- _Passage shown_
>>
In Bruno's Shadow
In Bruno's Shadow
As a tsunami in South-East Asia kills three hundred thousand and Pope John Paul II lies dying, the lives of eight people in Rome are transformed by a Croatian housekeeper named Dubravka, who was betrayed in love and later witness to a miracle at the site of apparitions of the Virgin Mary. The stories of the North Americans and Italians she encounters interconnect and alternate with key episodes from Dubravka's life, as she struggles to resolve her personal concerns as well as the contradictions in her Catholic faith while working at a pensione in Rome's Campo de’ Fiori, in the shadow of the statue of the martyred visionary Giordano Bruno.
Details
Details
Guernica World Editions ()
9781771837774
321 pages |
Reviews
Reviews
A heart-rending and intricate novel that unfurls from one woman's fleeting encounters with strangers in an exquisitely rendered Rome. In Bruno's Shadow delves into the questions that shape our lives in ways that are profound, moving, and at times downright funny.
Gerri Brightwell, author of Turnback Ridge
A novel of great complexity infused with empathy and insight, where matters of the spirit are anchored securely within a framework of American contemporary realism. With a menagerie of travelers crisscrossing superimposed maps of Rome and Dubrovnik, its themes -- the space between the rational and the mystery, and the deathly conflict between free thought and thinking deemed heretical -- make In Bruno's Shadow a novel for this moment.
<<
- _Records from a data source_
>>
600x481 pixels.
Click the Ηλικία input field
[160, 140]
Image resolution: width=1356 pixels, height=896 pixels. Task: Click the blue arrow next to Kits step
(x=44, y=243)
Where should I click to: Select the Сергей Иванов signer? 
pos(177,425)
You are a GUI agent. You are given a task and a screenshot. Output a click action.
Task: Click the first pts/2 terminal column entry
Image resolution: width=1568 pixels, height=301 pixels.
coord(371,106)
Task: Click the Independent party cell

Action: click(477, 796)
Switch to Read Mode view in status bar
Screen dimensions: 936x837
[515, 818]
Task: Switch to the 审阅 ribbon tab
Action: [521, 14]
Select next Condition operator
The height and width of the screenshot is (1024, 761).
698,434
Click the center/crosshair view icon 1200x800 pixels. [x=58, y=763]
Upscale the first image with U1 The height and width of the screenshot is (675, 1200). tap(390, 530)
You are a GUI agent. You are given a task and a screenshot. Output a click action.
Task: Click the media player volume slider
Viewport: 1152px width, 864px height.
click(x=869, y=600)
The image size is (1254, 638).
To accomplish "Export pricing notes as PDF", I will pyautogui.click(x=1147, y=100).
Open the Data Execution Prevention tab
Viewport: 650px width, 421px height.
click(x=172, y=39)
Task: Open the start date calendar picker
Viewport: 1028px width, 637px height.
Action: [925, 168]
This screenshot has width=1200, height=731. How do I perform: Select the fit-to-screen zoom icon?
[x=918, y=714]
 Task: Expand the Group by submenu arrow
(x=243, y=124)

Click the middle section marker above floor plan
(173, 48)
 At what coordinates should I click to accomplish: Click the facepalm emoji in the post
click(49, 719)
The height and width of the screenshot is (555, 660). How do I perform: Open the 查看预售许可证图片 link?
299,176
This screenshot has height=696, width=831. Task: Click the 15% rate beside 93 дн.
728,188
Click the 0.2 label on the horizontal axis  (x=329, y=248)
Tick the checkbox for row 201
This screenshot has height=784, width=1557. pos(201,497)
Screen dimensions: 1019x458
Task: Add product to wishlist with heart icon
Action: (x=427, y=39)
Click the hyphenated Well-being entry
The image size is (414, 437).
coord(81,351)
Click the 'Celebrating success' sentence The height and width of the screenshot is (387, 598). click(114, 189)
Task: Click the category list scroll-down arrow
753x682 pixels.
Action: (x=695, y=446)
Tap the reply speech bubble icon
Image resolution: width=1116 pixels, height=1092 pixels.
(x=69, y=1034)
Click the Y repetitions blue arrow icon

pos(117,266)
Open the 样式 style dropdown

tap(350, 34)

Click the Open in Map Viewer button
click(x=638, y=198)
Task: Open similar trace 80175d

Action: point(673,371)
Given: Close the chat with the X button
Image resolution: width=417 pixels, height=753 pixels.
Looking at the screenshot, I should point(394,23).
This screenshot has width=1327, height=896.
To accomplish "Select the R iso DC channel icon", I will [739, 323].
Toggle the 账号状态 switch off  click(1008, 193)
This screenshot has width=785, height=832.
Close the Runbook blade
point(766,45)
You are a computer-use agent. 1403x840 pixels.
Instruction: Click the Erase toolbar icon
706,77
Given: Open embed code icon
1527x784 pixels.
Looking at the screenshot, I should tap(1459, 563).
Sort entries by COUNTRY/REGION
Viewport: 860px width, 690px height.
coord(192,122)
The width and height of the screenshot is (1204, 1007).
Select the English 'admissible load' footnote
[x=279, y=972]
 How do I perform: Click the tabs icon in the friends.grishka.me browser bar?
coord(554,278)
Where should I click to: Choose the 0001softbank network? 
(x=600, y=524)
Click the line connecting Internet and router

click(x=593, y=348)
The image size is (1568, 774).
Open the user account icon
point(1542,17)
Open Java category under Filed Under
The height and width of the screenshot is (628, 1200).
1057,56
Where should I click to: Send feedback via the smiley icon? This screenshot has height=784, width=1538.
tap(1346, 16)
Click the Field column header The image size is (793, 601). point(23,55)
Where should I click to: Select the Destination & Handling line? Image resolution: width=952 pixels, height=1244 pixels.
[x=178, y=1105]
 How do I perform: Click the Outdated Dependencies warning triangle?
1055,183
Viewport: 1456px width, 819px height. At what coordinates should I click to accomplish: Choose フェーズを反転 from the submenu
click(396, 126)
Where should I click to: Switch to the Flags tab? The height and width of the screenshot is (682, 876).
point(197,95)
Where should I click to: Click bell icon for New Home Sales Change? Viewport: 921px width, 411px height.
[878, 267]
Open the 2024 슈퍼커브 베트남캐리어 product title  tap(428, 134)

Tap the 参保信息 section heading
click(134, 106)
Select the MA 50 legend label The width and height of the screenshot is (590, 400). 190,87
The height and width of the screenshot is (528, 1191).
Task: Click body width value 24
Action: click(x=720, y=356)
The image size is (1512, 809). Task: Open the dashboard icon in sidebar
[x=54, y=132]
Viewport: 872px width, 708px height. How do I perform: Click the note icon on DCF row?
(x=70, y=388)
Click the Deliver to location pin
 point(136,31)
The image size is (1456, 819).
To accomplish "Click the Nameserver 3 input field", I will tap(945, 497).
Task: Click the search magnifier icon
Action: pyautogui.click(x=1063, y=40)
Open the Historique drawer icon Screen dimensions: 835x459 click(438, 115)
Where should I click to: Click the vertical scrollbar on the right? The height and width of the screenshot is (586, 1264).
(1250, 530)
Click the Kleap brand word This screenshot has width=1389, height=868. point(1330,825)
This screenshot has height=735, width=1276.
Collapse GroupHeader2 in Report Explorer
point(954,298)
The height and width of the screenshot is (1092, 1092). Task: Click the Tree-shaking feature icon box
<<
- _Task requirements_
1) According to the book page, where does Dubravka work?
2) Please turn the book page's paragraph beginning "As a tsunami in South-East Asia" into a short bulleted list that keeps its main facts.
3) Duplicate the book page's wording from "9781771837774" up to and including "for this moment.".
These records have no connection to the book page.

- _Responses per task_
1) She works at a pensione in Rome's Campo de' Fiori.

2)
- Setting: Rome, as a tsunami in South-East Asia kills three hundred thousand and Pope John Paul II lies dying.
- Eight people's lives are transformed by Dubravka, a Croatian housekeeper.
- Dubravka was betrayed in love and later witnessed a miracle at the site of apparitions of the Virgin Mary.
- The interconnected stories of the North Americans and Italians she meets alternate with key episodes from her life.
- She struggles with personal concerns and contradictions in her Catholic faith.
- She works at a pensione in Rome's Campo de' Fiori, in the shadow of the statue of the martyred visionary Giordano Bruno.

3)
9781771837774
321 pages |
Reviews
Reviews
A heart-rending and intricate novel that unfurls from one woman's fleeting encounters with strangers in an exquisitely rendered Rome. In Bruno's Shadow delves into the questions that shape our lives in ways that are profound, moving, and at times downright funny.
Gerri Brightwell, author of Turnback Ridge
A novel of great complexity infused with empathy and insight, where matters of the spirit are anchored securely within a framework of American contemporary realism. With a menagerie of travelers crisscrossing superimposed maps of Rome and Dubrovnik, its themes -- the space between the rational and the mystery, and the deathly conflict between free thought and thinking deemed heretical -- make In Bruno's Shadow a novel for this moment.